C'est en effectuant des recherches sur le poète Guillaume Apollinaire, que nous avons découvert que l'un de ses amis européens a séjourné à Carcassonne. Faik Konica, né en 1875 à Konitza en Albanie est l'une des plus grandes figures de la culture de ce pays. En 1890, il n'a que quinze lorsqu'il est envoyé pour étudier en France où il passera sept années. A Dijon, il est diplômé en philologie romane. A Paris, il étudie pendant deux ans le français médiéval, le latin et le grec au Collège de France. C'est aux Etats-Unis dans la célèbre université d'Harvard qu'il achèvera ses études, avant de s'établir à Londres où il fait la connaissance d'Apollinaire en 1902. Au cours de l'été 1926, Ahmet Zogu (futur roi autoproclamé d'Albanie) le nomme comme ambassadeur aux Etats-Unis ; poste qu'il occupera jusqu'à l'invasion italienne de son pays en avril 1939. Faik Konica mourra à Washington le 15 décembre 1942 et sera inhumé au cimetière de Forest Hills à Boston.

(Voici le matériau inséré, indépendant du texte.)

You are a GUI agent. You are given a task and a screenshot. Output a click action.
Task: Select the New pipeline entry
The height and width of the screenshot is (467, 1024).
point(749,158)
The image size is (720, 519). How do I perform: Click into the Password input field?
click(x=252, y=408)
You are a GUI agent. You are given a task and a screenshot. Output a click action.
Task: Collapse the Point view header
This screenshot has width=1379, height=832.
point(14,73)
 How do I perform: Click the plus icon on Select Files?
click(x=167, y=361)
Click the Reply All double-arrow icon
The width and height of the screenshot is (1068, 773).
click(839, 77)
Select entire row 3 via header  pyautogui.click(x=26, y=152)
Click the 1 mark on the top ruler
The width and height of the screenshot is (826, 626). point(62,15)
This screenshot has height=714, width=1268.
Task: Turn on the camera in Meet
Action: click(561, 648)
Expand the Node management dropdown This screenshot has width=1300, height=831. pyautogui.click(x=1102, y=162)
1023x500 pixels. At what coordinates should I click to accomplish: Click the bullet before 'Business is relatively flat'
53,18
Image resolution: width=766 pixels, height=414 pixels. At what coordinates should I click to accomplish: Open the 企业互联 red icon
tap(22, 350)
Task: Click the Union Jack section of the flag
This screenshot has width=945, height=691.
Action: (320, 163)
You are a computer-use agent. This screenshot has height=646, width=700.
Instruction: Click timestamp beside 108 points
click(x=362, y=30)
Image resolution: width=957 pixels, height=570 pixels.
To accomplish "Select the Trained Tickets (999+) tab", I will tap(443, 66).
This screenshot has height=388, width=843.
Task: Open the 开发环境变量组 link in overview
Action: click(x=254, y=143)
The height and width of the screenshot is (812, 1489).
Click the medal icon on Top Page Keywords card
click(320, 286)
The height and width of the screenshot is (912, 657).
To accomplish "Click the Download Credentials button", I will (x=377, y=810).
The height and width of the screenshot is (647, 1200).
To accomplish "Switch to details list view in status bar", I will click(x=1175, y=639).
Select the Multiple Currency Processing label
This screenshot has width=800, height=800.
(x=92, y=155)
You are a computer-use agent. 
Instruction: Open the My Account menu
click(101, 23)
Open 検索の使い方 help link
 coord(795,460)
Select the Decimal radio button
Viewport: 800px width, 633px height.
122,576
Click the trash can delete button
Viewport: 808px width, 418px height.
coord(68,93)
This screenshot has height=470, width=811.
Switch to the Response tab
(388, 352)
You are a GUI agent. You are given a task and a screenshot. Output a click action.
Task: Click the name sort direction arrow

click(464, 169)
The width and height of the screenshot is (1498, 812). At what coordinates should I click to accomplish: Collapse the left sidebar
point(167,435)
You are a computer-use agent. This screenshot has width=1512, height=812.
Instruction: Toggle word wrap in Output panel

Ses restes seront transféré à Tirana (Albanie) à la fin de l'ère communiste.
Faik Konica
En 1892, Faik Konica ne pouvant supporter le climat froid de Lisieux s'établit à Carcassonne. Sa Cité médiévale l'attire, tout comme le climat méditerranéen plus adapté à sa constitution fragile. Dans "Amis européens de Guillaume Apollinaire" publié aux presses nouvelles de la Sorbonne (4e colloque / Sep 1988), nous avons une description précise de son passage dans notre ville.
"En dehors des heures passées à la Bibliothèque municipale, le spectacle des témoins de la civilisation médiévale stimule son ambition de connaître en profondeur le Moyen Age, période de la mémoire de son peuple. Avec ses vingt siècles d'histoire, Carcassonne témoigne de valeurs qu'il peut s'assimiler au plus vite. Au lycée, ce premier de classe admire en particulier son professeur de lettres, dont il saura garder le souvenir. En 1893, il obtient le prix d'honneur de rhétorique et, chaque année, son nom figure au palmarès. Il arrivé même qu'il reçoive des mains du vainqueur du Dahomey, le général Dodds, ancien élève de l'établissement."
Le général Dodds
Faik Konica fait partie de ses brillants élèves qui passèrent par le lycée impérial de Carcassonne, situé dans la Grand rue (rue de Verdun, aujourd'hui). Quant à Guillaume Apollinaire, il se peut fort bien qu'il ait connu Carcassonne à travers les récits de son ami Albanais. A moins qu'il n'y soit passé durant les fêtes de noël en allant rejoindre Madeleine Pagès à Oran ? Publié dans "le guetteur mélancolique", Apollinaire écrivit un poème intitulé "Cité de Carcassonne" en 1915.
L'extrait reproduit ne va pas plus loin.